The tension between the projection of a modern, inclusive, tolerant party and the reality of a sizeable racially intolerant element within its base pining for the restoration of white privilege is neither new nor accidental. Indeed, it in no small part explains the trajectory of the Republican party for almost the last half century. In his diary, Richard Nixon's chief-of-staff, Bob Haldeman, described how his boss spelled out the racial contours of a new electoral game-plan to win southern and suburban whites over to the Republican party in the wake of the civil rights era. "You have to face the fact that the whole problem is really the blacks," Nixon told him. "The key is to devise a system that recognises that while not appearing to."
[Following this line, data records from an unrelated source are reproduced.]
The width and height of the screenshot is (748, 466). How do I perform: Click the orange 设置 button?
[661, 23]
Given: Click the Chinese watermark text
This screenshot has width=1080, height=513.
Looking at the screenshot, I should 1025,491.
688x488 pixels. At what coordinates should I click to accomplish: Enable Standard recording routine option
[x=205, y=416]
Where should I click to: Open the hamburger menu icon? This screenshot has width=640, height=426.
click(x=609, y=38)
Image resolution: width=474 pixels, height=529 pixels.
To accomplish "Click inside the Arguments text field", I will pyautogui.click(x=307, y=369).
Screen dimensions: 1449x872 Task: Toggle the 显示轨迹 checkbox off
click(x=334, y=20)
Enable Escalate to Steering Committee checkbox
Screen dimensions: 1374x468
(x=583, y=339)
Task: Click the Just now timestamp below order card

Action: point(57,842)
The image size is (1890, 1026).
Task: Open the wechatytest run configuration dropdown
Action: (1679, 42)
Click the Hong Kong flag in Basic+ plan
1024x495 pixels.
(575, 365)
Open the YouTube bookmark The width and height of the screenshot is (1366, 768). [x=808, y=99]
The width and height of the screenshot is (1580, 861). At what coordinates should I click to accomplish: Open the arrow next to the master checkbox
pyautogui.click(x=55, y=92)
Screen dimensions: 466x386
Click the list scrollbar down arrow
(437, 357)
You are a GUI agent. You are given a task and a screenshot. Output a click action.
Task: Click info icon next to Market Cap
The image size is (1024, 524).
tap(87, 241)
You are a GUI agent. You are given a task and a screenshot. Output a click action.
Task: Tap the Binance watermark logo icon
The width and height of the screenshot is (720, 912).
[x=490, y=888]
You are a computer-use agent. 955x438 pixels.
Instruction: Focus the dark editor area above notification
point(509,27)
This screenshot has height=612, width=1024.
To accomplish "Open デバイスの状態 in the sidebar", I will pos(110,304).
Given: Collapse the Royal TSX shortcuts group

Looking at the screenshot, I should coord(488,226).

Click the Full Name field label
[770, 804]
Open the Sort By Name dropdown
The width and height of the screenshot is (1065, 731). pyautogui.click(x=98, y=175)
This could be the final hurrah for what became known as Nixon's southern strategy in what is shaping up to be the most racially polarised election ever. Black support for the Republican party literally cannot get any lower. A recent Wall Street Journal poll had 0% of African-Americans saying they intend to vote for Romney. At 32%, support among Latinos is higher but still remains pathetically low given what Republicans need to win (40%) and what they have had in the past in 2004 George W Bush won 44%. As a result, the party of Lincoln is increasingly dependent on just one section of the electorate white people. To win, Romney needs 61% of the white vote from a white turnout of 74%. That's a lot. In 2008, John McCain got 55% from the same turnout. "This is the last time anyone will try to do this," one Republican strategist told the National Journal. And Republican consultant Ana Navarro told the Los Angeles Times: "Where his numbers are right now, we should be pressing the panic button."
There are two main reasons for this panic. The first is that the "system" Nixon referred to is now recognisable by most particularly with a black president in the White House. As people have become more attuned to the frequency of the dog whistles, the tone has necessarily become more shrill. During the primaries, Rick Santorum told a crowd in New Hampshire: "I don't want to make black people's lives better by giving them somebody else's money; I want to give them the opportunity to go out and earn the money." Newt Gingrich branded Obama "the food stamp president". Just a few weeks ago, in a clear nod to the "birthers", who insist Obama was not born in the US, the party's nominee, Mitt Romney, went to Michigan and joked: "No one's ever asked to see my birth certificate. They know that this is the place that we were born and raised." This is rhetorical peanut throwing. When everyone can hear it, you've transitioned from a dog whistle to a straight-up whistle.